A Constituição ao delimitar cada um dos regimes jurídicos tributários,
distinguiu o ICMS do regime simplificado de arrecadação conhecido como Simples.
Assim, para o Simples o tratamento está previsto no artigo 146, III, ‘d’ da
Constituição que exige regramento por “lei complementar”, não sendo admissível
“convênio” pertinente ao ICMS.
E tal impossibilidade constou do Parecer PGFN/CAT 1226, de 3 de setembro
de 2015, endereçado ao Confaz, cuja conclusão em seu item 93, “a”, registrou a
seguinte mensagem: “incluir os optantes do Simples Nacional na sistemática da
Emenda Constitucional nº 87 adentra ao campo material reservado à lei
complementar disciplinadora do tratamento diferenciado e favorecido às
microempresas e às empresas de pequeno porte”.
Apesar da advertência foi expedido “convênio” envolvendo pequenos
empreendedores ao complexo universo do ICMS, com danos à economia e aos micro e
pequenos empresários.
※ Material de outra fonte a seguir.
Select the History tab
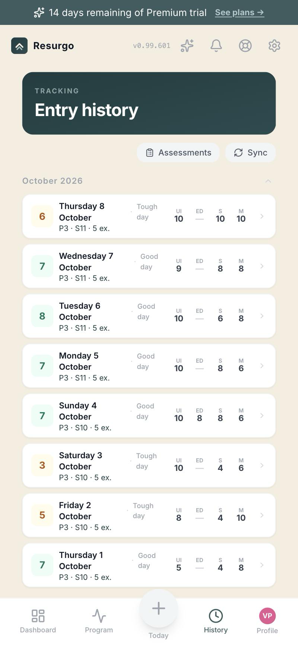tap(216, 621)
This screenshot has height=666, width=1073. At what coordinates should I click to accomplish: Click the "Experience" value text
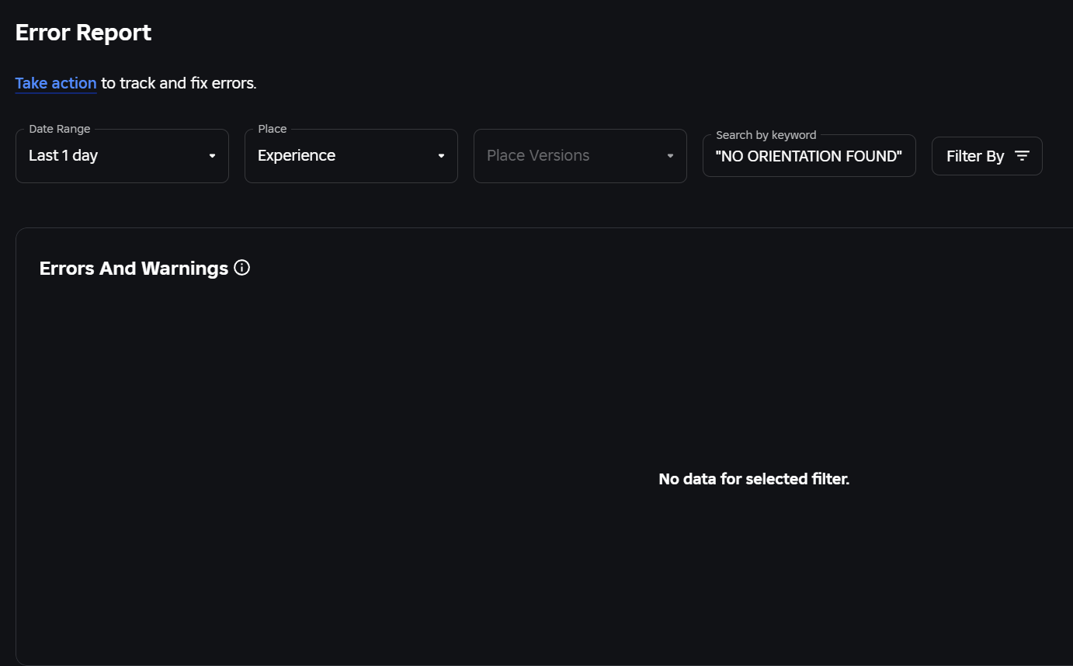297,155
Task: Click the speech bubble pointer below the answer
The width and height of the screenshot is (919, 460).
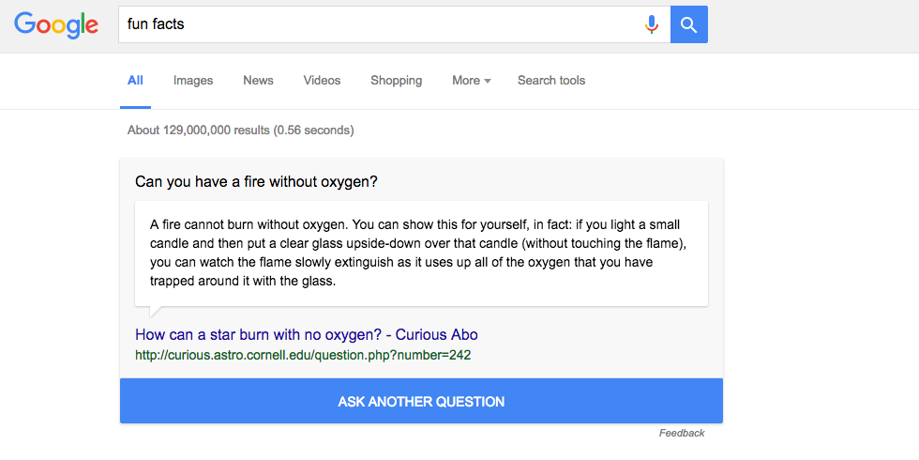Action: pos(156,312)
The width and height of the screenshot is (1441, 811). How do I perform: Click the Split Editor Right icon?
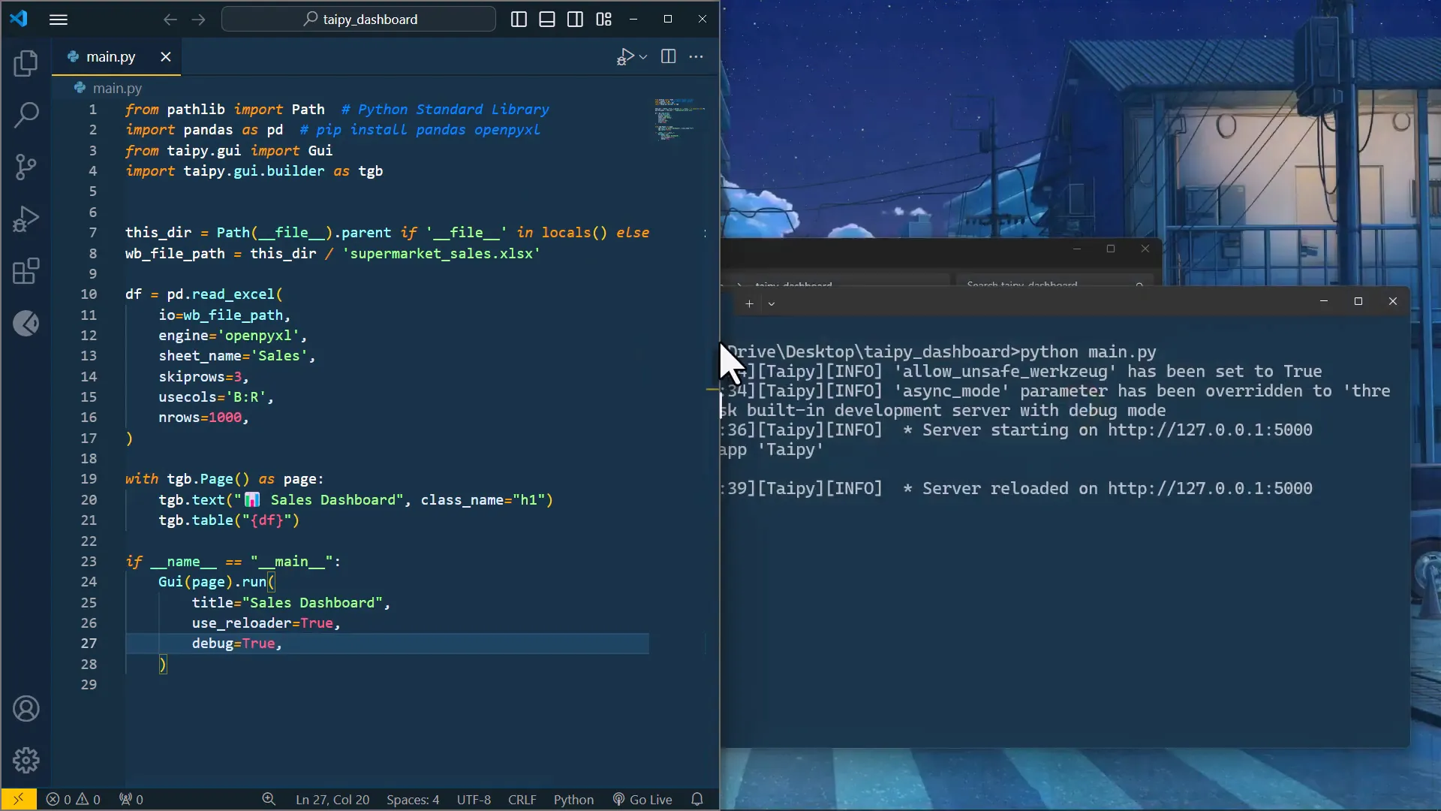point(668,56)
Tal desrespeito à Constituição causou danos à sociedade,
conforme consulta divulgada pelo Sebrae e segundo a qual 25,2% dos micro e
pequenos empreendedores suspenderam vendas destinadas a outros Estados; 8,8%
suspenderam suas atividades por inteiro e 67,5% deles tiveram suas entregas
atrasadas. Tais dados motivaram o Supremo a suspender liminarmente os efeitos
da cláusula 9ª do Convênio ICMS 93/15 (ADI 5.464, rel. Min. Dias Toffoli).
Se o descompasso normativo não tivesse sido prévia e internamente
identificado pela administração pública em si, os prejuízos pelas vendas
impossibilitadas facilmente seria atribuído aos micro e pequenos empresários.
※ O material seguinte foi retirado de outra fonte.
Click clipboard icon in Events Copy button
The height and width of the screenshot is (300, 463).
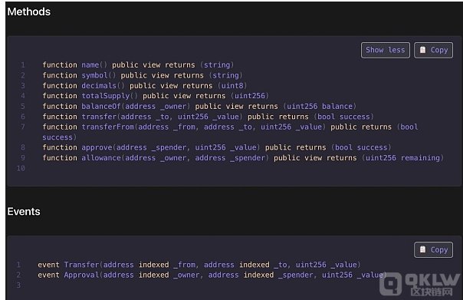(x=422, y=249)
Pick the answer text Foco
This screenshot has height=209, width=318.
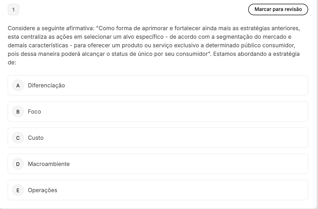tap(34, 111)
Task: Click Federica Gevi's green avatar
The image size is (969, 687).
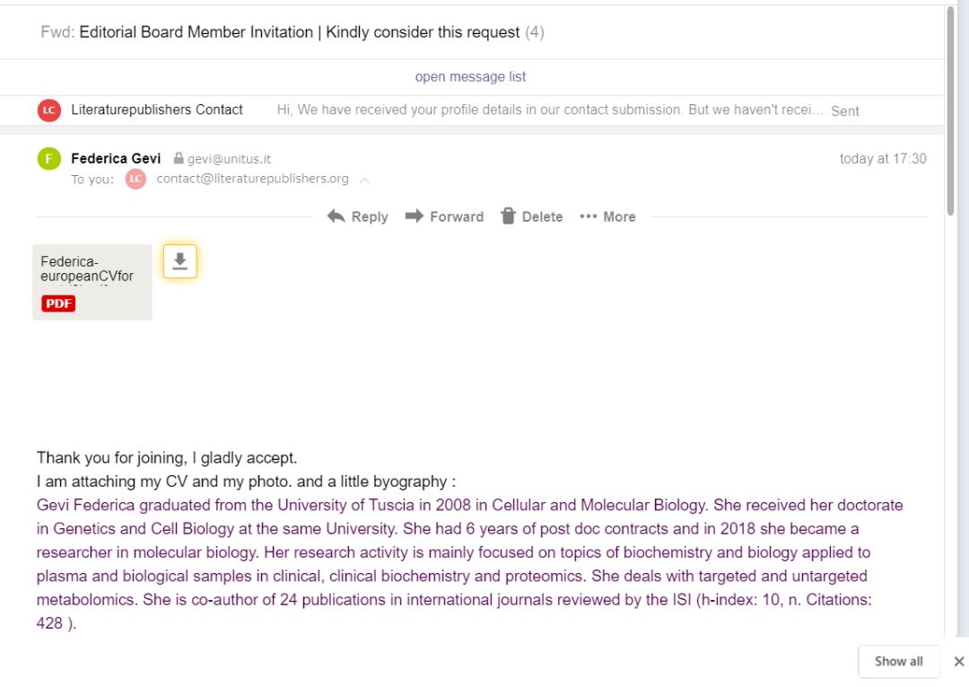Action: [x=49, y=159]
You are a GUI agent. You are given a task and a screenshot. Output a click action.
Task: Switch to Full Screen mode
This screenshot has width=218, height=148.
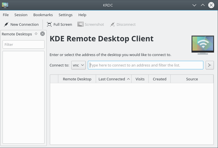point(59,25)
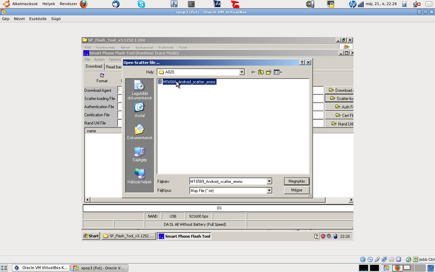Viewport: 435px width, 272px height.
Task: Go to Asztal in the places sidebar
Action: pos(139,110)
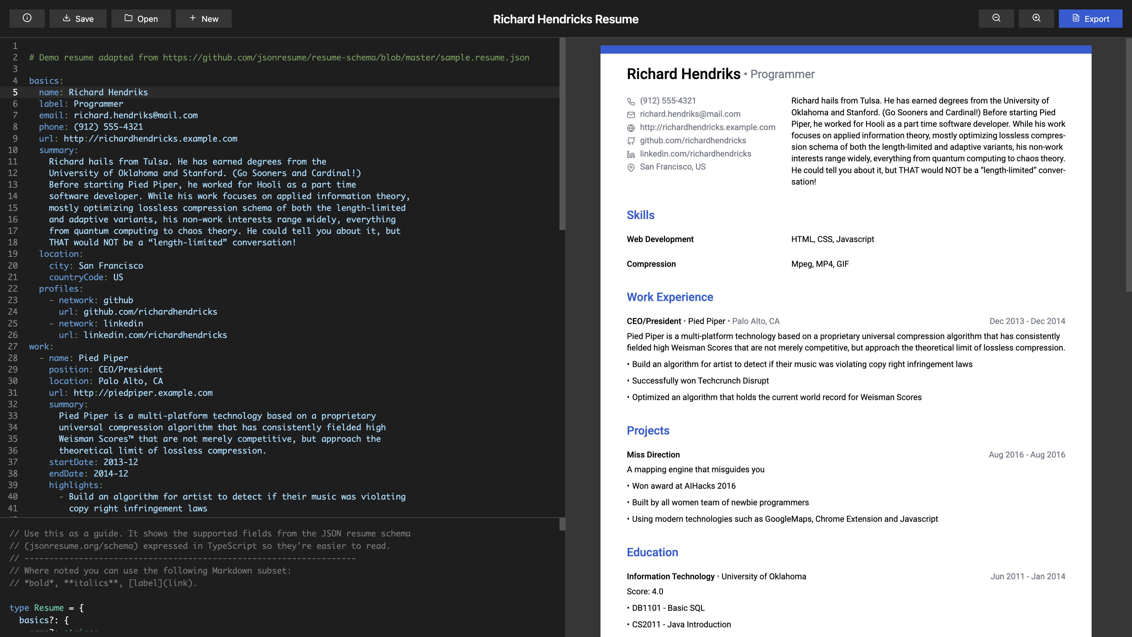This screenshot has height=637, width=1132.
Task: Open github.com/richardhendricks link in preview
Action: pyautogui.click(x=693, y=140)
Como não foi o caso, surge a necessidade de responsabilização estatal por esses
danos. E cabe ao Ministério Público aferir repercussão de malefícios não apenas
aos contribuintes, mas também à economia.
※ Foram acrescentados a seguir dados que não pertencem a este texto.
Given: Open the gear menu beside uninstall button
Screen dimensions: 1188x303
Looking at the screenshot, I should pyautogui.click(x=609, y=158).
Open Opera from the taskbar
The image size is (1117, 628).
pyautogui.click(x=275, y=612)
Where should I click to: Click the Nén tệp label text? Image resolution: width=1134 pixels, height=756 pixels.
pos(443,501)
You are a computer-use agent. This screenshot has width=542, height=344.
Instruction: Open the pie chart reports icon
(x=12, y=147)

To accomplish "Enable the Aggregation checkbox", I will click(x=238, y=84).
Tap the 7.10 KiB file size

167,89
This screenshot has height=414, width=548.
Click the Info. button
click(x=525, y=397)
Muitas pessoas sonham em ter um negócio para chamar de seu. E isso é
fundamental para a economia de qualquer país, porque além do lucro auferido,
criam-se empregos, riquezas diretas e indiretas. Sem contar, é claro, com o
incremento da arrecadação tributária. Essa é a ordem natural. Primeiro
desenvolvem-se as atividades econômicas e depois “sobre” estas, surgem os
tributos, sem os quais não há sociedade organizada. Mas, no Brasil, como se vê,
a coisa é diferente. Exige-se o impossível.
Impossibilitando o presente, estar-se-á matando o futuro. Arrecadar é
importante, mas não fora dos desígnios constitucionais. Exageros tributários
devem ser evitados, e quando ocasionarem danos, como no caso do convênio em
questão, devem ser devidamente ressarcidos A força da economia está na
velocidade com que negócios e empregos são criados, mantidos e desenvolvidos.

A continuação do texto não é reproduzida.